"Is there a home, a home for me?". Inizia con questa frase il nuovo album di Stan Ridgway, colui che a ridosso di punk e post-punk, dal 1977 al 1983, ricoprì un ruolo chiave nei Wall Of Voodoo, prima di intraprendere una onesta ma discontinua carriera solista. In "Neon Mirage" Ridgway indossa i panni dell'eterno giramondo alla ricerca di un rifugio, non sappiamo se per passare una notte, l'inverno, oppure il resto dei suoi giorni.
La parte è di nuovo sottolineata nell'incipit della ballata pellerossa (quasi morriconiana) "This Town Called Fate", quando il testo recita "Now I am just a wanderer". Un vagabondo che nell'arco del proprio percorso artistico si è ben destreggiato passando dall'alt-rock, al country più classico, dall'industrial alla musica elettronica, contribuendo anche alla realizzazione di numerose colonne sonore.
"Neon Mirage" giunge a sei anni da "Snakebite", e affonda il buon vecchio Stan in atmosfere un po' démodé, relegandolo a un seguito di fan nostalgici. Sarà difficile conquistare le nuove leve con la bossa puntellata dal sax che caratterizza "Desert Of Dreams", con l'infinita dolcezza attraverso la quale ci racconta l'ennesima dettagliata storia in "Halfway There", oppure con il country alla Johnny Cash di "Wandering Star".
Troppo puntiglioso, troppo storyteller, troppo profondamente artigianale per poter sfondare nel cuore dei figli della snack generation, ma forse tutto sommato a Mister Ridgway le cose stanno bene così. A lui piace imbracciare una chitarra davanti al falò e narrare i piccoli grandi avvenimenti che possono puntellare la vita di una persona qualsiasi: chi ha voglia di ascoltarlo sarà il benvenuto, gli altri si accomodino pure altrove.
Mi sento comunque di preferirlo quando cerca di alzare i ritmi, cosa che accade in "Turn A Blind Eye", che pare un refuso dei Traveling Wilburys, oppure quando riesce a diffondere stille di gran classe, ad esempio in corrispondenza di "Scavenger Hunt" o nella conclusiva "Day Up In The Sun". E per una "Behind The Musk" un po' troppo tirata per le lunghe (ma con un bel solo finale di sei corde elettrica), c'è subito l'imperdibile title track strumentale, che farebbe faville in una qualsiasi pellicola del maestro Quentin Tarantino.
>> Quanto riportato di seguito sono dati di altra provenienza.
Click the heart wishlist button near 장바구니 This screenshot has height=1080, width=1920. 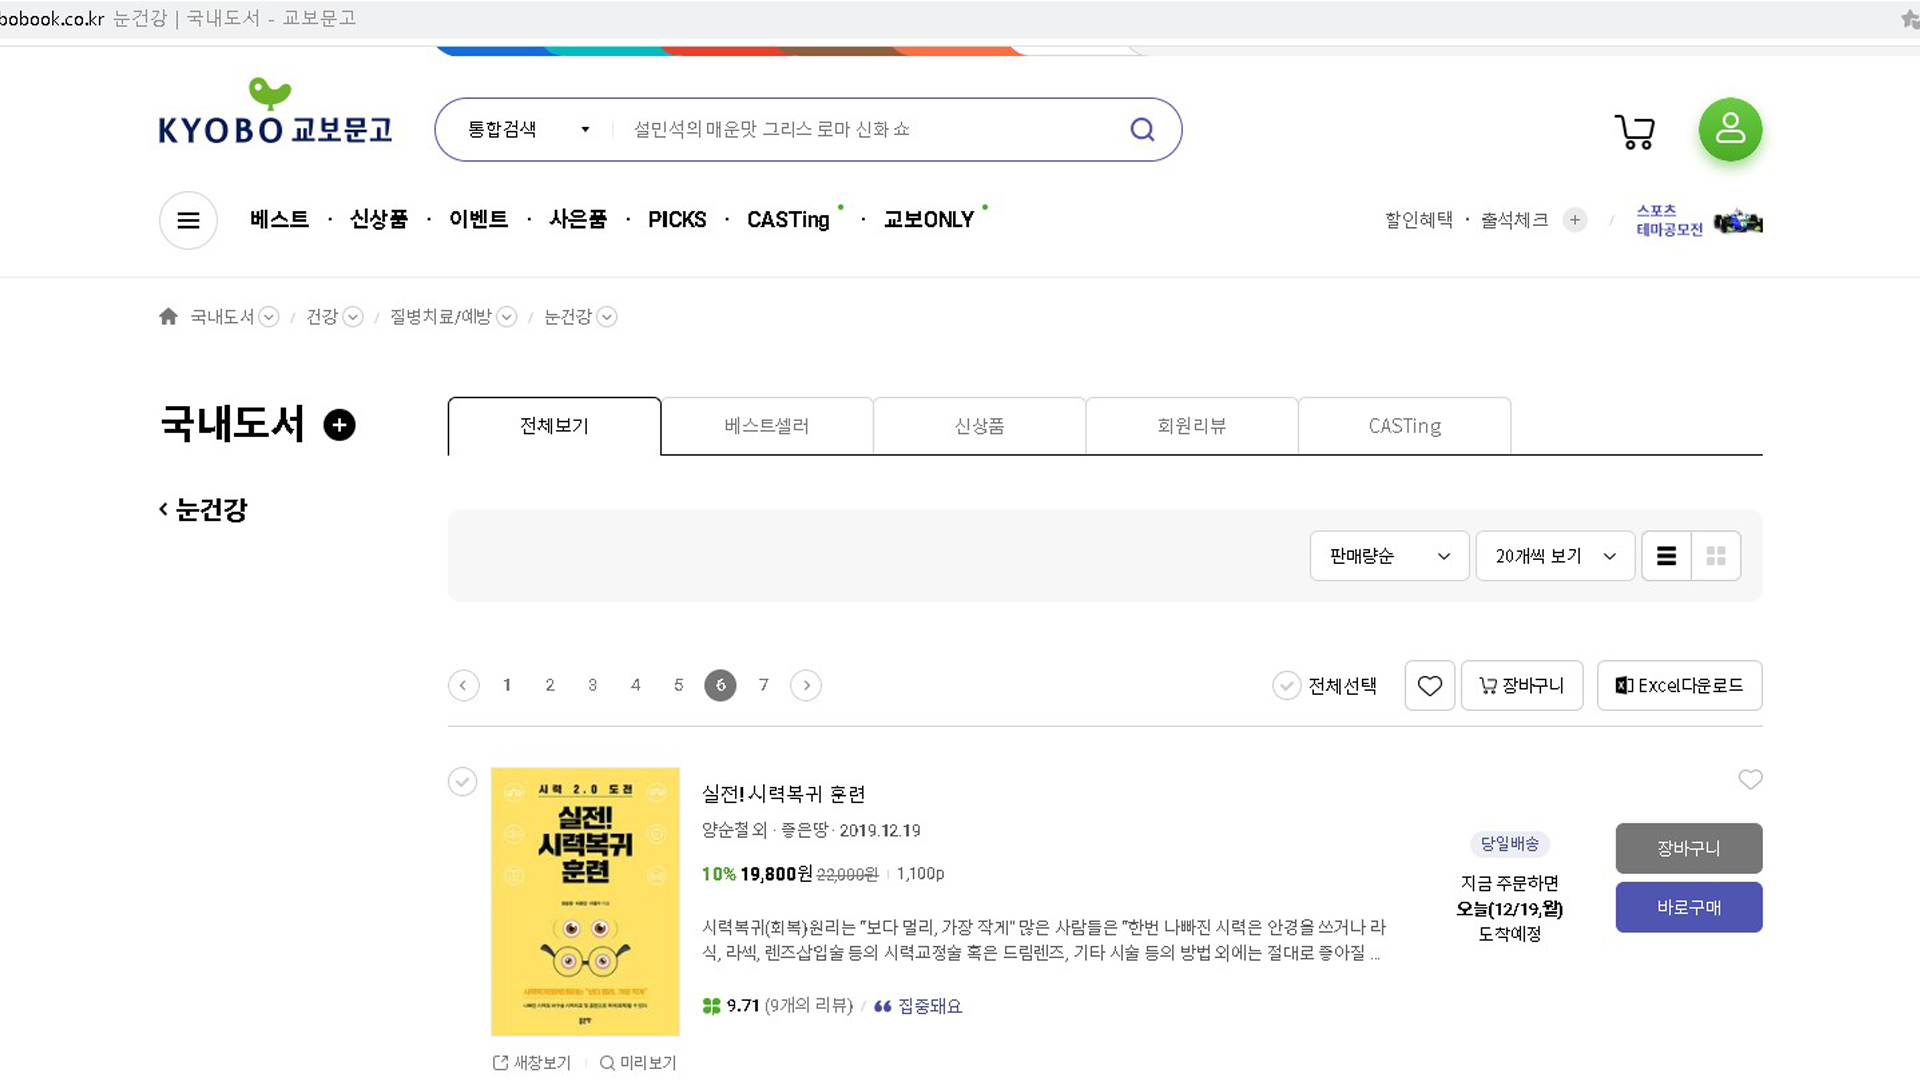(x=1429, y=686)
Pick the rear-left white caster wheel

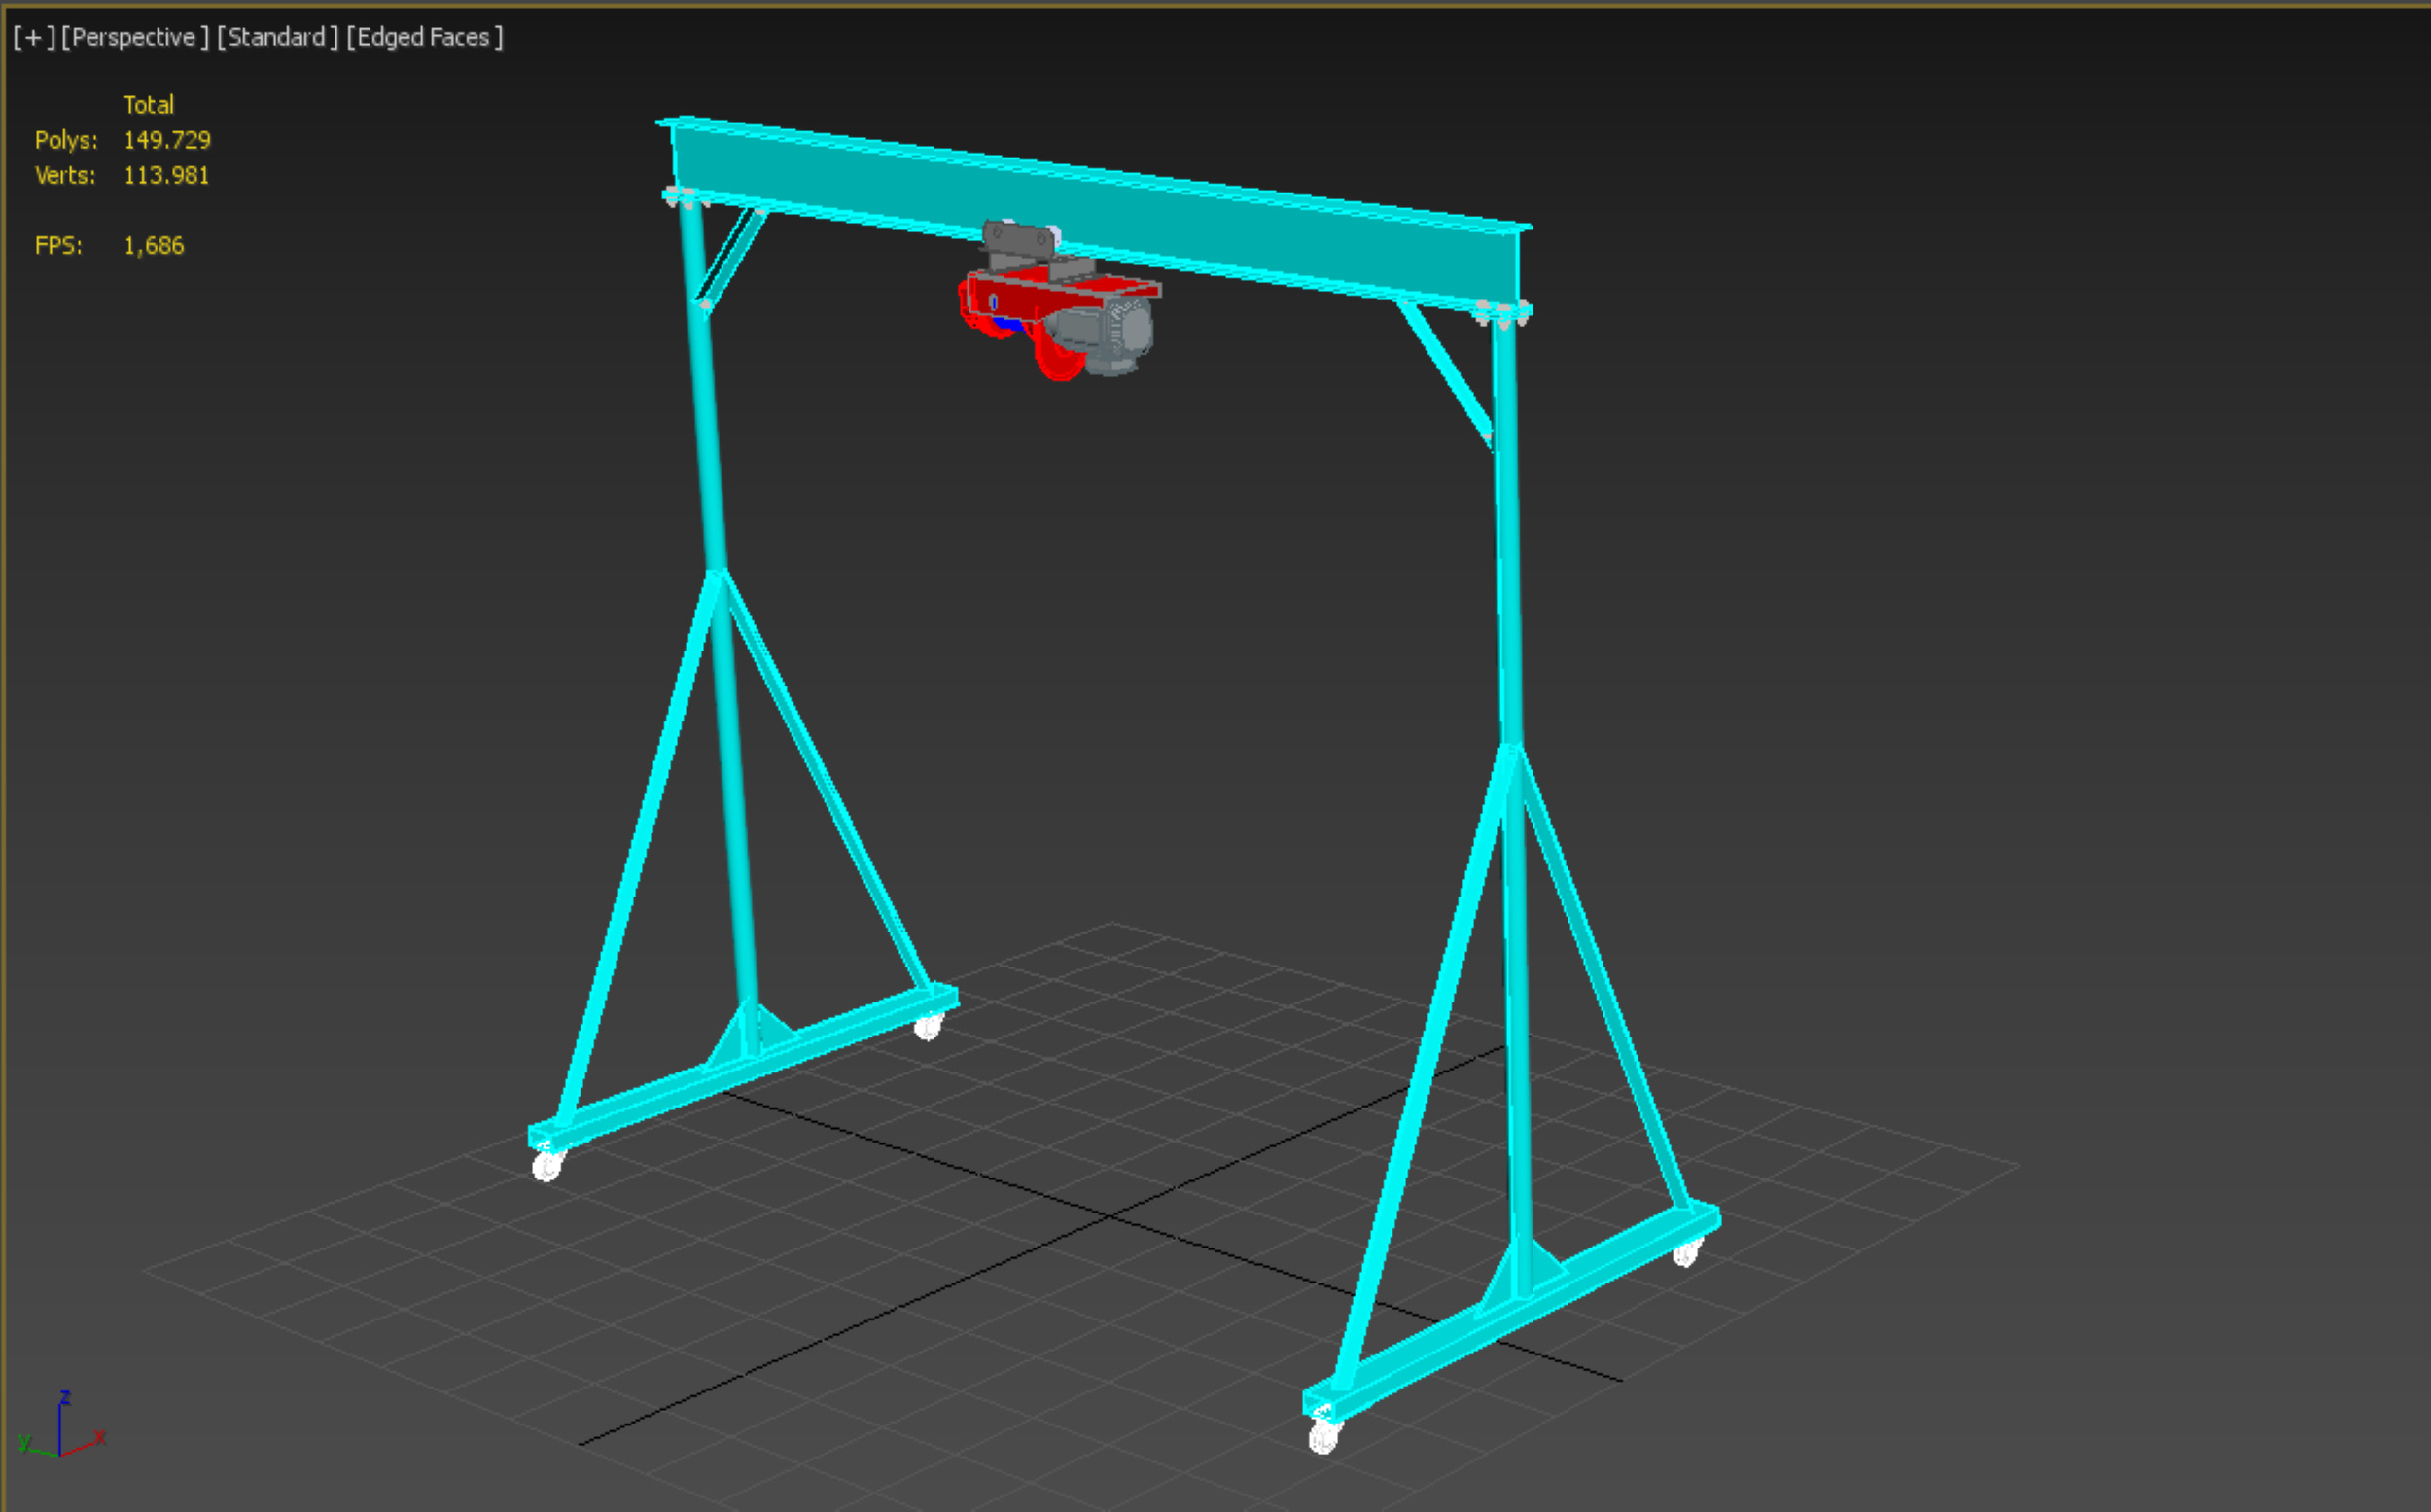click(928, 1026)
E Ridgway non sfigura di certo quando propone la cover di Bob Dylan "Lenny Bruce" (da brividi il violino nella parte centrale), figuriamoci se il buon vecchio Stan potrebbe mai provare timore nel misurarsi col mito Zimmerman!
"Neon Mirage" è complessivamente un buon disco di western-folk, uno dei tanti sottogeneri che popola l'universo della cosiddetta "americana". Un lavoro concepito da un artista in continuo movimento, sempre alla ricerca di un nuovo tetto dove passare la notte, un vagabondo dell'alt-country senza troppe pretese, un moderno cowboy catapultato per sbaglio nelle grandi metropoli a stelle e strisce. E la ricerca proseguirà per dissetare la propria sete di avventura: "I am thirsty in my soul", come canta Ridgway in "Flag Up On A Pole", quasi un reggae delle praterie travestito da inno patriottico.
Bentornato a casa caro vecchio Stan.